Aquello sonó como música en los oídos de Cortés. Fingió una radiante sonrisa de entusiasmo.

—¡Merrow Ti' Ti'! —exclamó—. ¡Desde luego! No me perdería Merrow Ti' Ti' ni por todo el té de China.

—¿China? —preguntó Hammeryock.

—¿He dicho China?

—Eso has hecho.

—Quinto Dominio —murmuró la pontífice—. Espías del Quinto Dominio.

—Debo oponerme enérgicamente a semejante acusación —dijo Pai'oh'pah.

—Y lo mismo —dijo una voz a las espaldas del acusado— debo hacer yo.

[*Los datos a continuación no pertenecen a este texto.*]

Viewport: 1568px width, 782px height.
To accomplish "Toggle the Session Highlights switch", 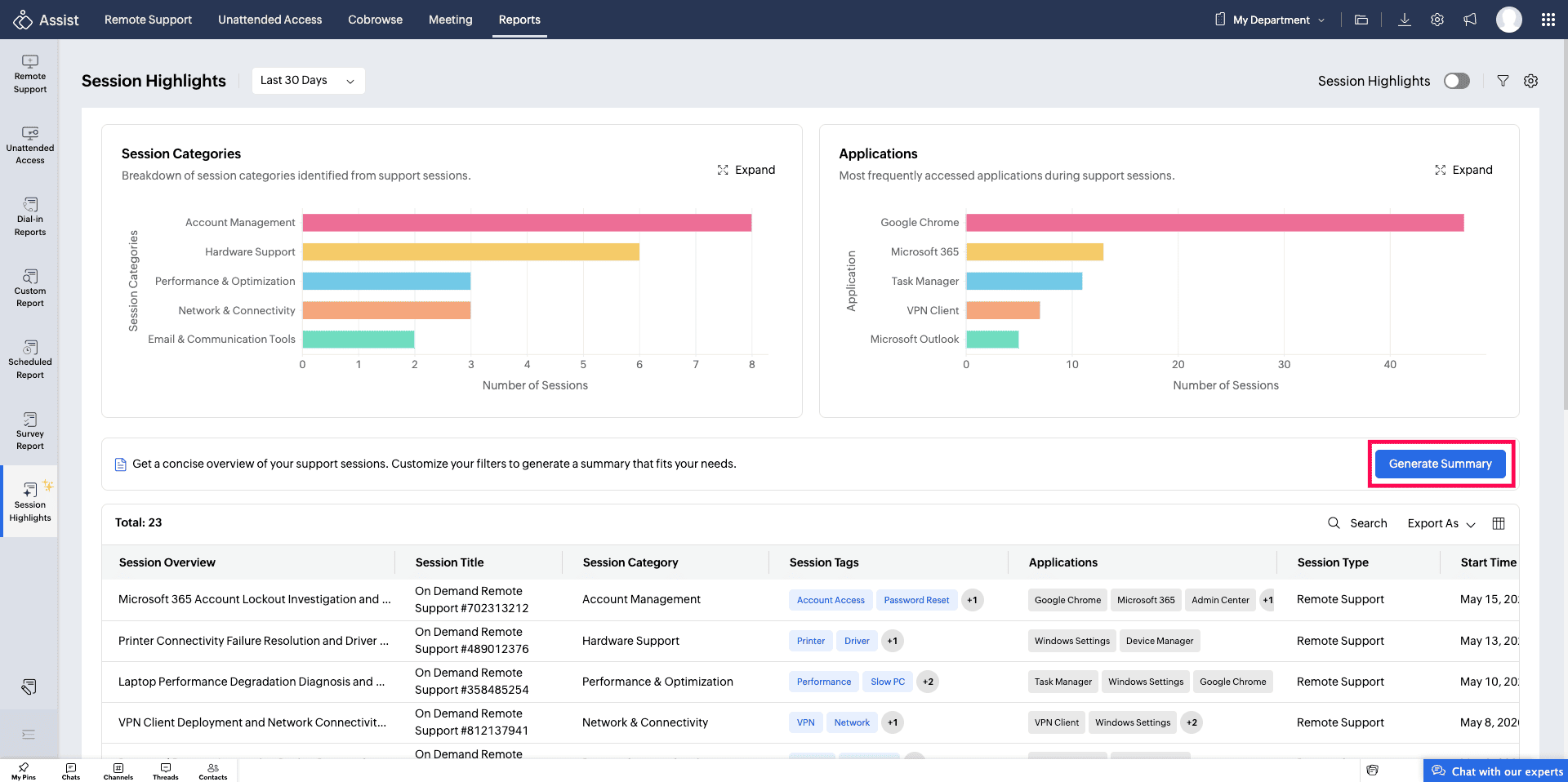I will (x=1457, y=81).
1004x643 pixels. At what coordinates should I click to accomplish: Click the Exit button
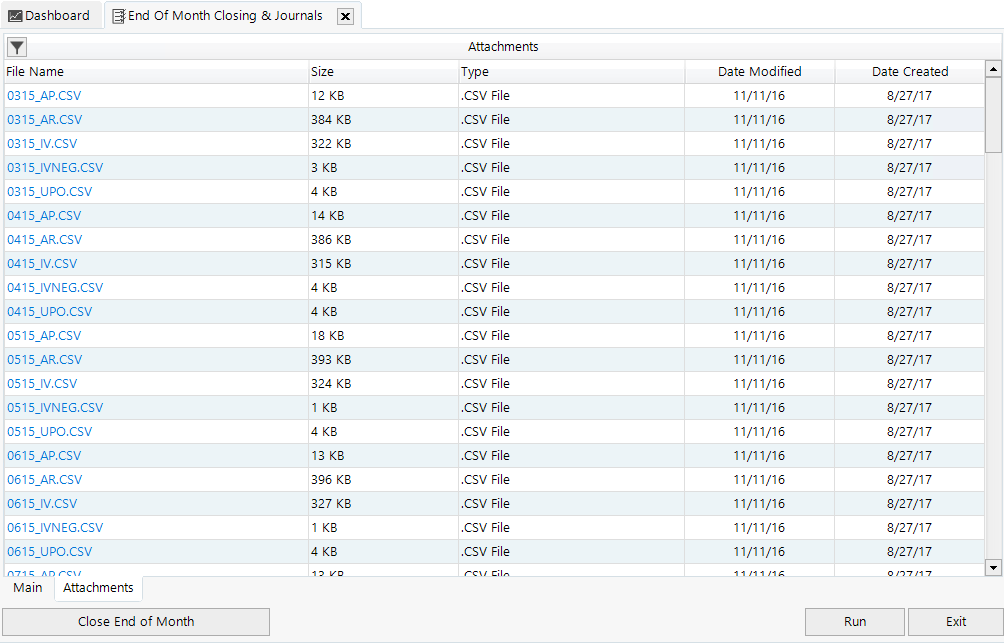pyautogui.click(x=955, y=622)
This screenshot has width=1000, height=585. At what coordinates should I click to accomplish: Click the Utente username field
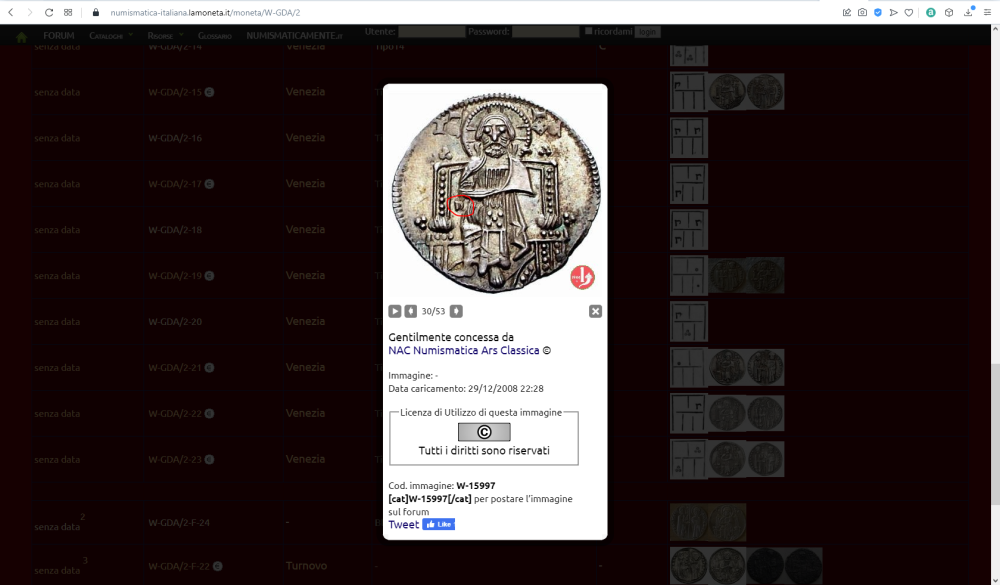coord(431,32)
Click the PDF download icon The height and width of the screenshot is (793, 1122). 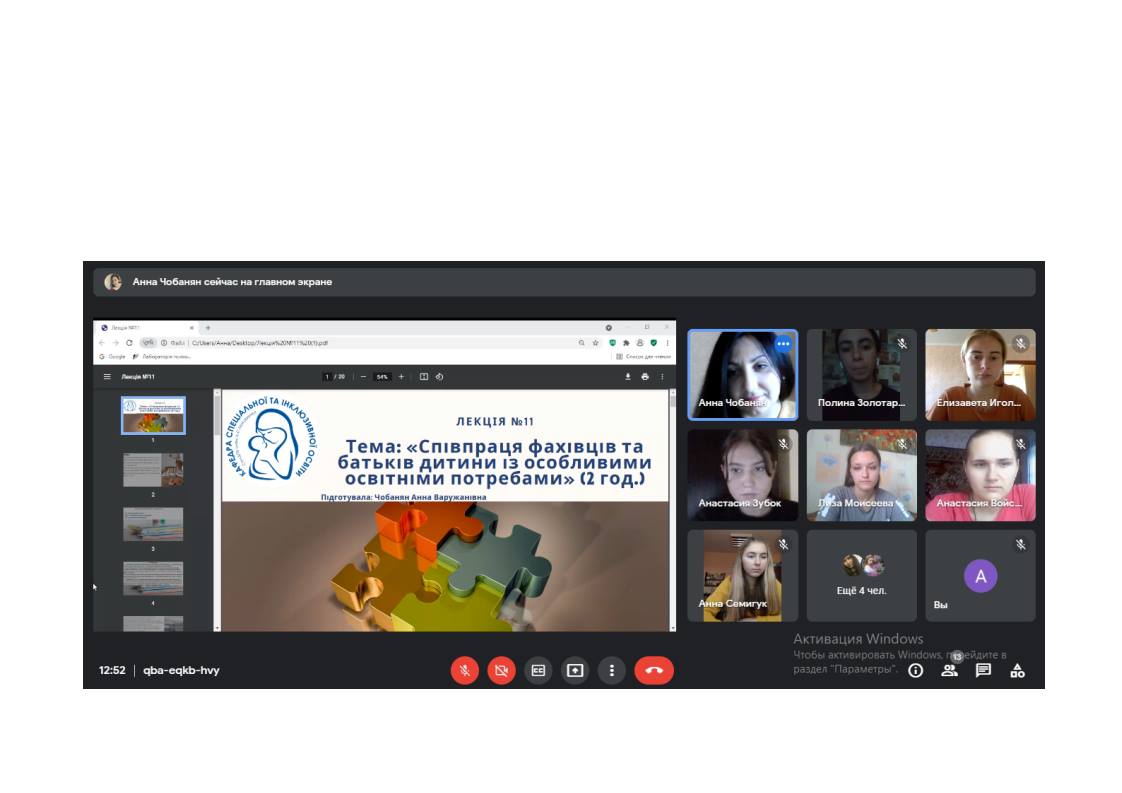coord(628,377)
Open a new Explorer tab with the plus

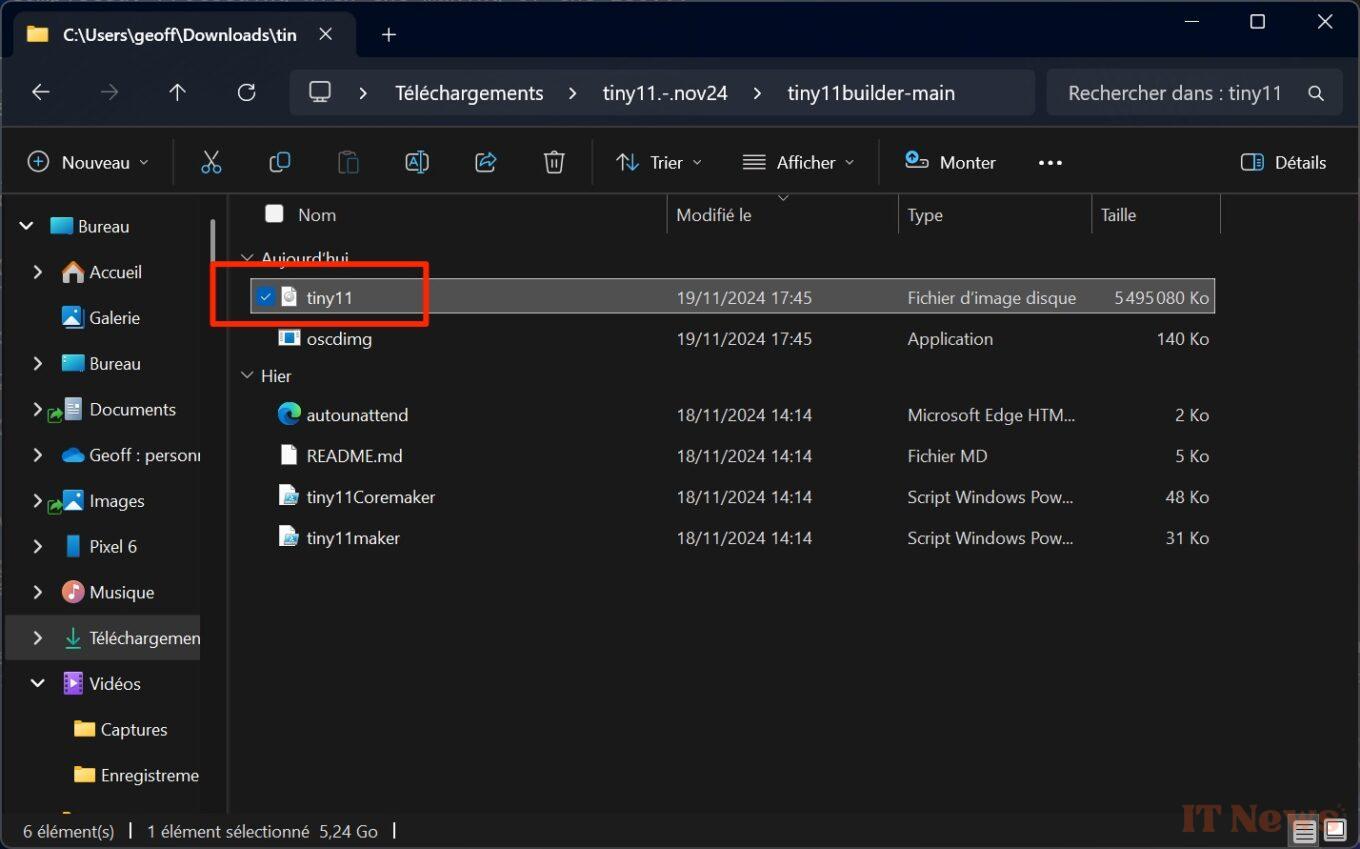pyautogui.click(x=388, y=34)
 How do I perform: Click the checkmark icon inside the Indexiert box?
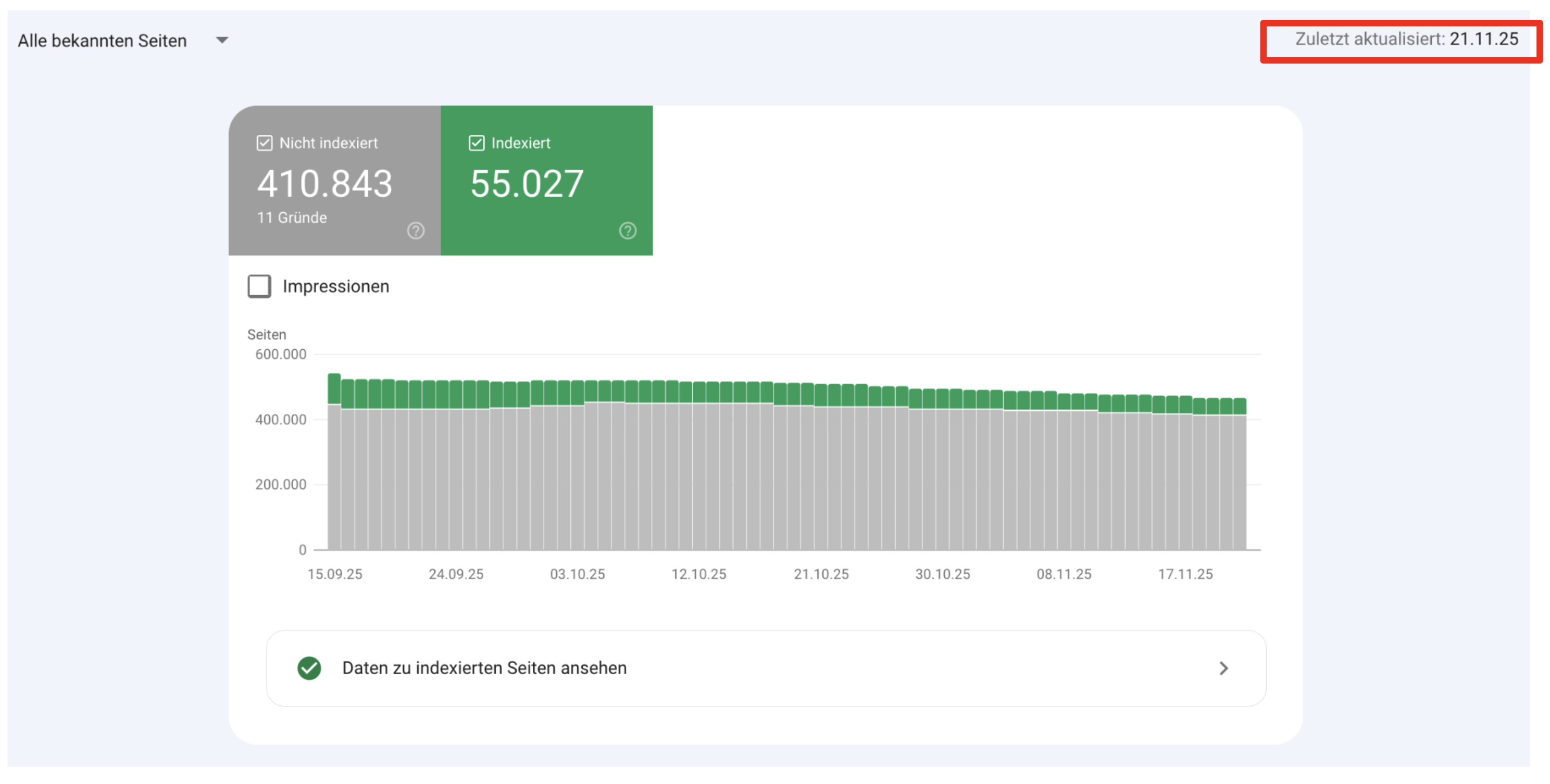(476, 143)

Tanto Pai como Cortés se giraron para ver a un individuo escabroso y con barba, vestido con lo que podría describirse (siendo magnánimo) como poco menos que harapos y que guardaba el equilibrio sobre una pierna mientras se quitaba la mierda incrustada en el talón de su otro zapato con un palo.

»Es la hipocresía lo que me revuelve el estómago, Hammeryock —dijo, con una expresión que traslucía su naturaleza engañosa—. Vosotros dos pontificáis — continuó, sin dejar de observar a los dos objetivos de sus juegos de palabras mientras hablaba— acerca de mantener las calles libres de los indeseables, ¡pero no hacéis nada con las cagadas de perro!

—Esto no es asunto tuyo, Acaro Bronco —dijo Hammeryock.

—Vaya, claro que lo es. Estos son amigos míos y los insultáis con vuestras calumnias e insinuaciones.

—¿Amigos has dicho? —murmuró la pontífice.

—Sí, señora. Amigos. Algunos de nosotros todavía conocemos la diferencia entre una conversación y una diatriba. Tengo amigos con los que charlo e intercambio ideas. ¿Recuerda lo que son las ideas? Es lo que hace que la vida merezca la pena.

Hammeryock no podía ocultar su incomodidad al escuchar cómo se dirigían a su señora, pero quienquiera que fuera el tal Acaro Bronco, ostentaba la suficiente autoridad para silenciar cualquier objeción ulterior.

—Queridos míos —les dijo a Cortés y a Pai—, ¿partimos ya para mi casa?

Como gesto de despedida, lanzó el palo en dirección a Hammeryock; el objeto aterrizó en el barro que había entre las piernas del hombre.

—Limpia esto, Loitus —dijo Acaro Bronco—. No queremos que el Autarca se resbale en la mierda, ¿verdad?

A continuación, las dos comitivas siguieron caminos diferentes; Acaro condujo a Pai y a Cortés fuera del laberinto.

—Querríamos agradecerle lo que ha hecho por nosotros —dijo Cortés.

—¿El qué? —le preguntó el hombre mientras apartaba de una patada a una cabra que se había colocado en su camino.

—Que nos haya sacado de ese lío —replicó Cortés—. Ahora podemos seguir con nuestro camino.

—Pero tenéis que venir conmigo —dijo Acaro Bronco.

—No hay ninguna necesidad.

—¿Necesidad? ¡Es lo más necesario del mundo! ¿Acaso no tengo razón? —le preguntó a Pai—. ¿Es o no es necesario?

—A decir verdad, nos beneficiaríamos bastante de tus instintos —dijo Pai—. Aquí somos extranjeros. Los dos. —El místico hablaba con un curioso estilo artificioso, como si quisiera decir algo más pero no pudiera—. Necesitamos que nos reeduquen —dijo.